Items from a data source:
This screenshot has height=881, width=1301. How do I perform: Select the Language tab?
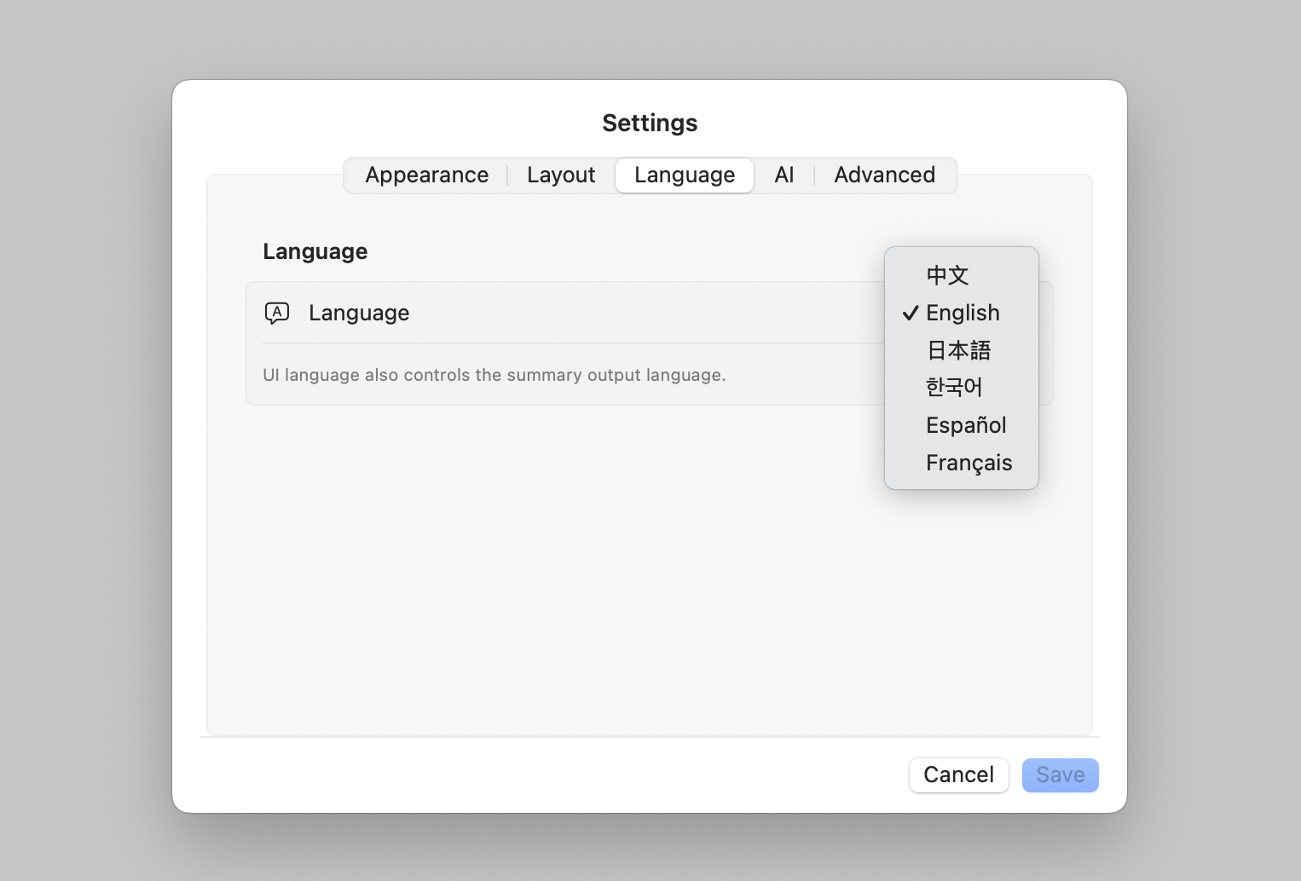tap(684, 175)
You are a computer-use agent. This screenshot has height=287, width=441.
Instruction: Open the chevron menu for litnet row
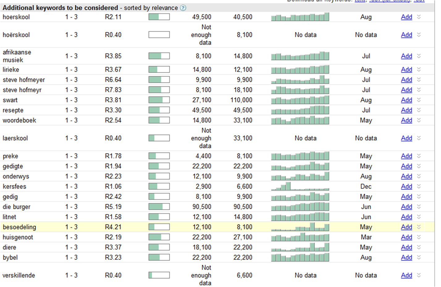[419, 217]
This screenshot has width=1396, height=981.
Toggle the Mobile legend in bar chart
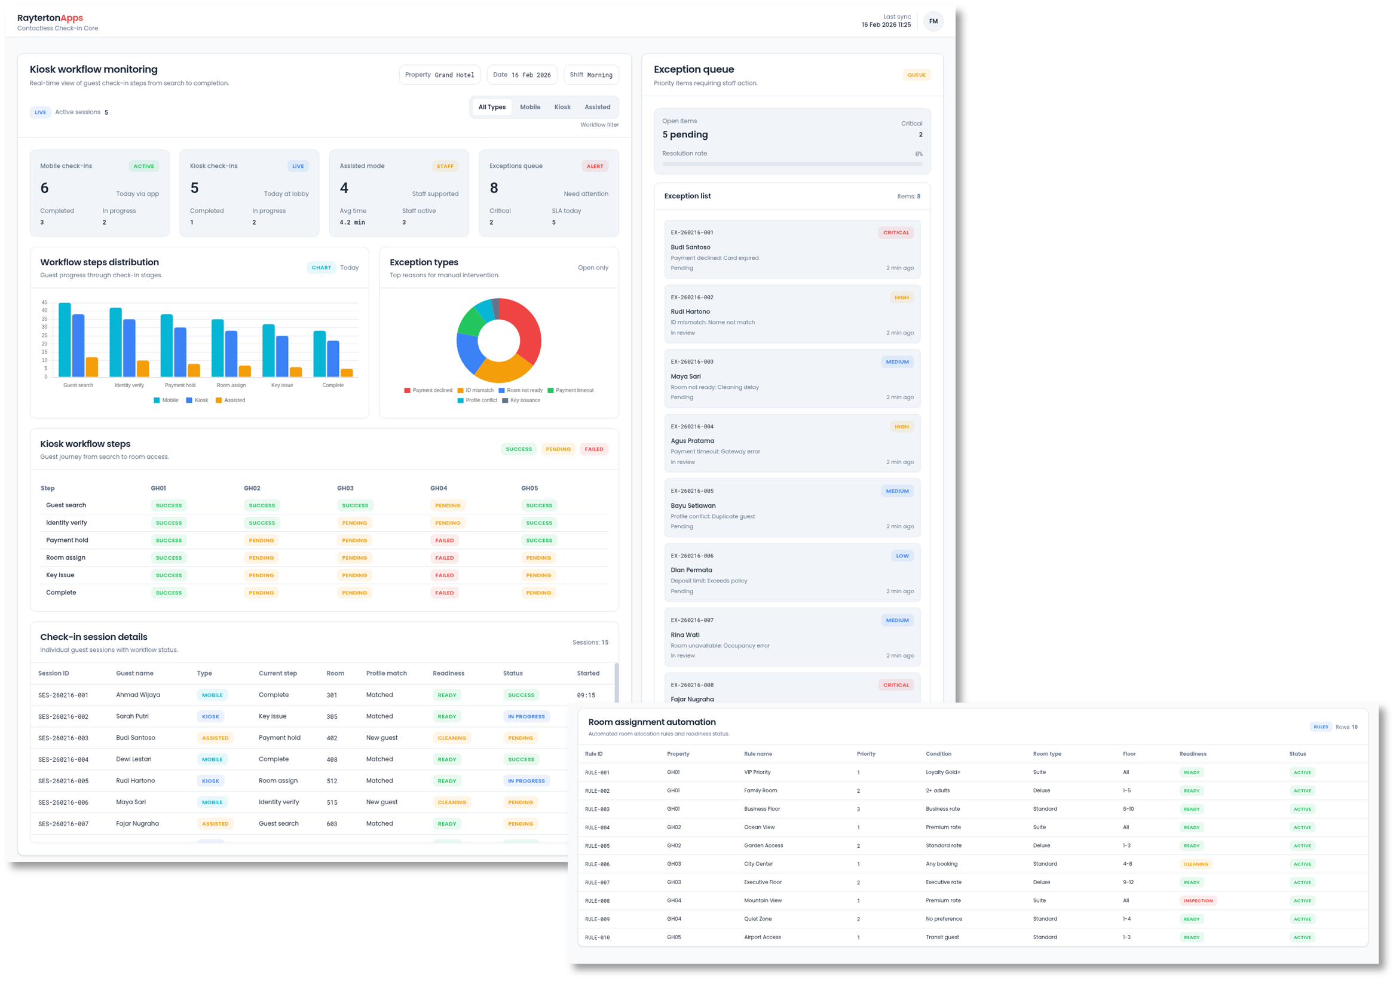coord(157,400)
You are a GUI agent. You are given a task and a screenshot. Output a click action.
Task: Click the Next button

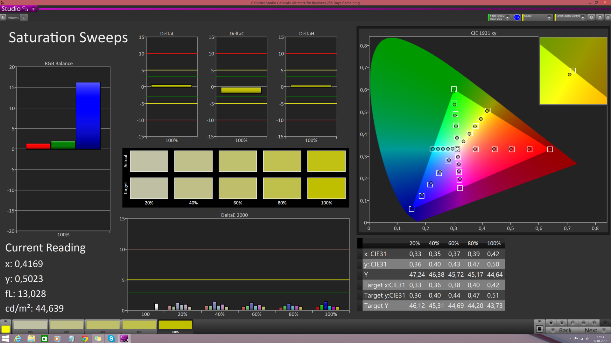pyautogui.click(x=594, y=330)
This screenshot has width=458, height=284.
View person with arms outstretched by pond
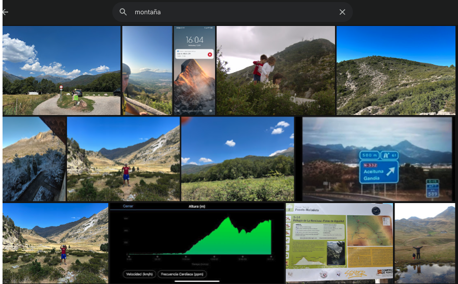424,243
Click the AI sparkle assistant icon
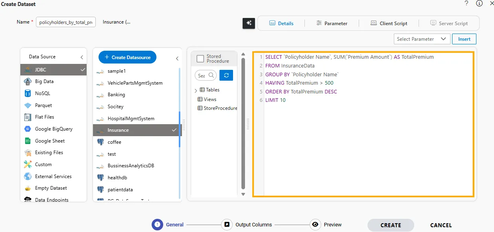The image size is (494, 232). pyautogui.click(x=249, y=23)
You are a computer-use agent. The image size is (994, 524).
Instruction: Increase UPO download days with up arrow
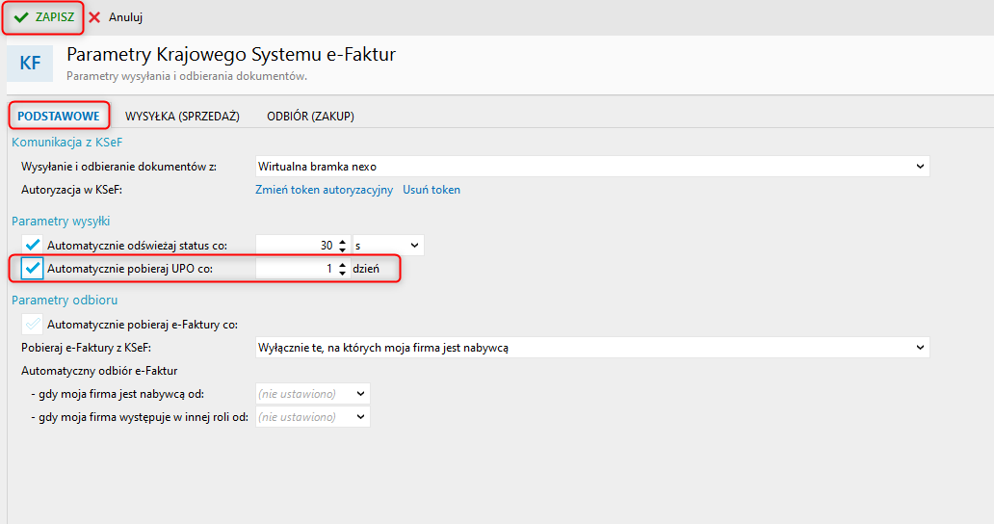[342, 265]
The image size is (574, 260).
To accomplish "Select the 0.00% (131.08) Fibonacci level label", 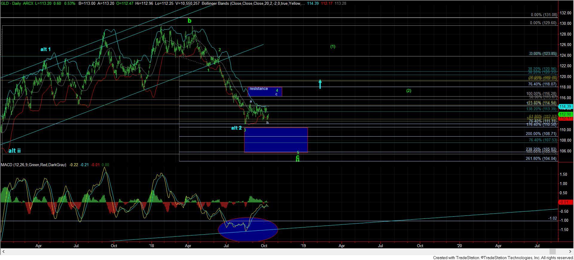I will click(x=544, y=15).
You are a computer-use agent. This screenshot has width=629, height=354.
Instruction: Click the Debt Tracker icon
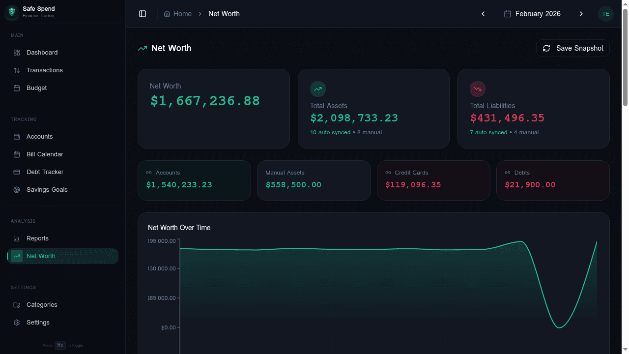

= PROBLEM =
Reproduce the items above verbatim, starting at the line that contains "has height=287, width=441." and stopping after the line that contains "pyautogui.click(x=594, y=330)". Omit the pictures from your reply.

= OUTPUT OF THE EXERCISE =
You are a computer-use agent. This screenshot has height=287, width=441.
Instruction: Open the chevron menu for litnet row
[419, 217]
This screenshot has width=1396, height=981.
Toggle the Mobile legend in bar chart
coord(157,400)
You are a GUI agent. You are given a task and a screenshot. Output a click action.
Task: Click the Next button

pyautogui.click(x=594, y=330)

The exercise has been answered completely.